El próximo martes se estrena el último videojuego de esta aclamada serie que, bajo el título Metal Gear Solid V: The Phantom Pain, será la última entrega en la que participe su creador, Hideo Kojima. Un halo de misterio cubre tanto al ideólogo de la saga más conocida de infiltración y sigilo como a los motivos de su ruptura con Konami, aunque los indicios apuntan al dinero como principal fuente de disputas.

Hace ya casi 30 años salió al mercado el primer videojuego con el nombre de Metal Gear. Precisamente se llamaba así y, aunque no está entre los más vendidos del mundo debido al menor tamaño del mercado en 1987, fue el comienzo de una serie histórica, en el que ya se apreciaban símbolos distintivos de sus sucesores, como las inoportunas llamadas de los superiores mientras se está en medio de una peligrosa misión.

El primer Metal Gear se lanzó en 1987 para la consola MSX

Esa primera incursión tenía unos gráficos que distan mucho de los últimos desarrollos y una banda sonora con música de 8 bits tan estridente como entrañable. No en vano, fue desarrollado para MSX, como su continuación, Metal Gear 2.

El primer gran pelotazo de Kojima, al frente de esta saga desde su desarrollo inicial, fue Metal Gear Solid, que vio la luz en 1998 para la revolucionaria videoconsola PlayStation (la primera). Gracias a este juego, la franquicia entraba de lleno en el 3D con una jugabilidad destacada y una experiencia de simulación de sigilo e infiltración pionera en el sector.

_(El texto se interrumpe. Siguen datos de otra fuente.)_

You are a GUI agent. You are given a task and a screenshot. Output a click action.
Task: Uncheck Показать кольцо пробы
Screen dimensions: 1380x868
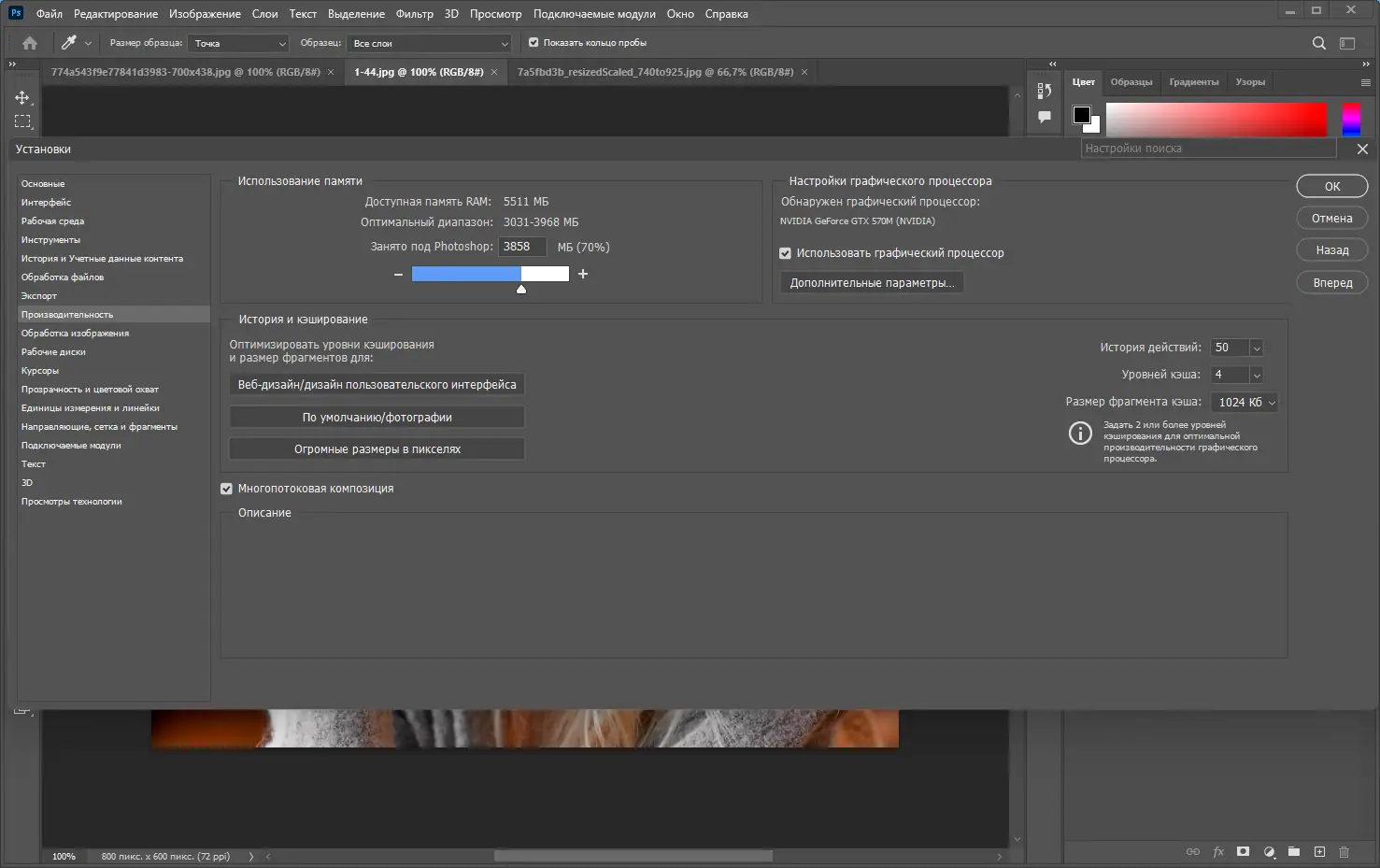(x=533, y=41)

Al primer Solid, que daría nombre a una serie entera dentro de la franquicia, le siguieron otros tres, que estuvieron entre los juegos más vendidos y que mejor aprovechaban las innovaciones gráficas en las diferentes generaciones de videoconsolas. Todo ello salpicado de títulos que seguían otras líneas argumentales, dentro de la misma saga, hasta completar varias decenas de ediciones para las principales plataformas de entretenimiento.

Se han vendido más de 40 millones de copias de los juegos de la saga

El resultado, más de 40 millones de copias vendidas de todos sus juegos, con dos de ellos superando los 6 millones de copias distribuidas y otro rondando esta cifra. En concreto, los más vendidos, de acuerdo con la web Vgchartz, han sido Metal Gear Solid 2: Sons of Liberty para PlayStation 2, con 6,05 millones de copias compradas, y Metal Gear Solid para la primera PlayStation, con 6,03 millones de discos entregados, seguidos de cerca por Metal Gear Solid 4: Guns of the Patriots para PlayStation 3.

Como era de esperar -y se ha hecho esperar-, la llegada de una nueva generación también ha supuesto el desembarco de otro título de la serie, Metal Gear Solid 5: The Phantom Pain.

La última edición

La crítica se está deshaciendo en elogios hacia el nuevo título de la saga, con una puntuación de 95 sobre 100 en Metacritic, que sería el equivalente al “consenso del mercado” en economía. Allá donde se mencione el nombre del título, casi seguro estará también la expresión “obra maestra”.

La expectación ha alcanzado unos niveles bien altos, con más de 1 millón de copias del prólogo al quinto capítulo distribuidas, una introducción titulada Ground Zeroes que se ha comercializado por 29,99 euros la versión física.

El público ha esperado un largo tiempo para jugar al quinto capítulo de la saga. Han pasado 7 años desde que saliera el cuarto, Guns of the Patriots, así que el creador de la franquicia, Hideo Kojima, se ha tomado su tiempo para desarrollar su continuación.

Los constantes retrasos en los videojuegos de Kojima, probablemente debidos a la meticulosidad de este genio japonés, y el elevado coste del creador y su equipo podrían ser las causas del histórico divorcio entre Hideo y la distribuidora Konami. Divorcio, sí, porque este será el último Metal Gear que desarrolle el iniciador de la serie para la productora nipona.

Habrá que ver cómo se recuperan ambas partes de la ruptura. Habida cuenta de las grandes horas de juego que nos han regalado, para los fans, además de la disolución de un matrimo, es un auténtico funeral.